Co krążyło wokół wyciągniętych ku niebu palców miasta? Ptactwo, lotne robactwo, wyrmeny — roześmiane stworzenia o małpich stopach, statki powietrzne w zimnych kolorach, a także dym i chmury. Megalopolia dawno zapomniała o naturalnej rzeźbie terenu, w którym była zakorzeniona. Miejski krajobraz wznosił się i opadał zależnie od zupełnie innych kaprysów: Nowe Crobuzon było labiryntem w trzech wymiarach. Dachy i ściany zbudowane były z ton cegły, drewna, betonu, marmuru, żelaza, wody, słomy i gliny.
Za dnia słońce wypalało kolory tych ścian i przysmażało wystrzępione końce pokrywających je jak pióra plakatów, powoli zabarwiając na kolor słabej herbaty. Resztki tuszu na popękanym betonie opowiadały o dawnych wydarzeniach rozrywkowych. Można było zobaczyć słynny szablon przedstawiający członka Żelaznej Rady, po amatorsku wystemplowany przez jakiegoś bezimiennego grafficiarza dysydenta. Tory napowietrznej kolejki rozciągały się między architektonicznymi turniami niby odłamane przęsła jakiegoś obiektu sakralnego. Kable rozcinały powietrze i świszczały, a zatem wiatr grał na Nowym Crobuzon jak na harfie.
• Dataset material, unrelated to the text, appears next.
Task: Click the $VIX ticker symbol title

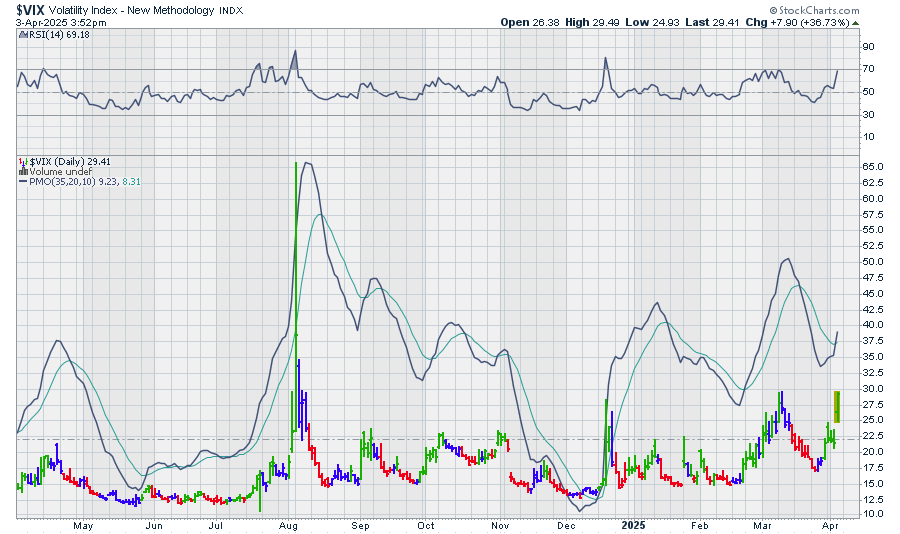Action: coord(32,8)
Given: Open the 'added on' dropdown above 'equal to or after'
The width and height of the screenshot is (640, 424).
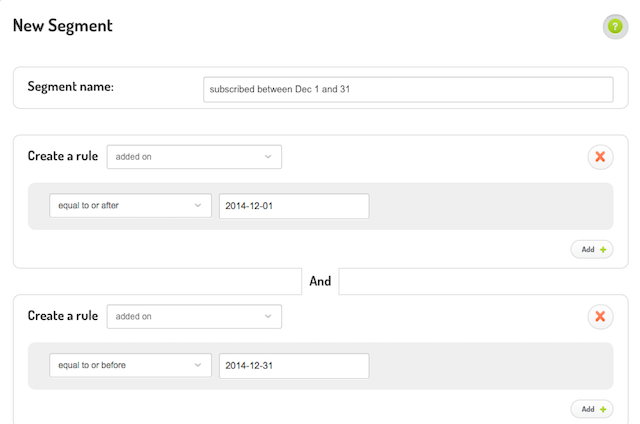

Noc przynosiła inne światło, emitowane przez elyktro-barometryczne rury wypełnione świecącym gazem, szklane węże wygięte w nazwy, teksty i szkicowe obrazki. Dekadę wcześniej nie istniały lub tkwiły w głębokim zapomnieniu. Teraz, po zapadnięciu zmroku, zalewały ulice oryginalnym jaskrawym światłem, przyćmiewającym latarnie gazowe.
No i ten hałas, dniem i nocą. Bezlitosny. Wszędzie pełno ludzi. Nowe Crobuzon.
„…formalny wnioskodawca usłyszał, mój łaskawco, twa sprawa niezbadana, och, rzecz to niesłychana…”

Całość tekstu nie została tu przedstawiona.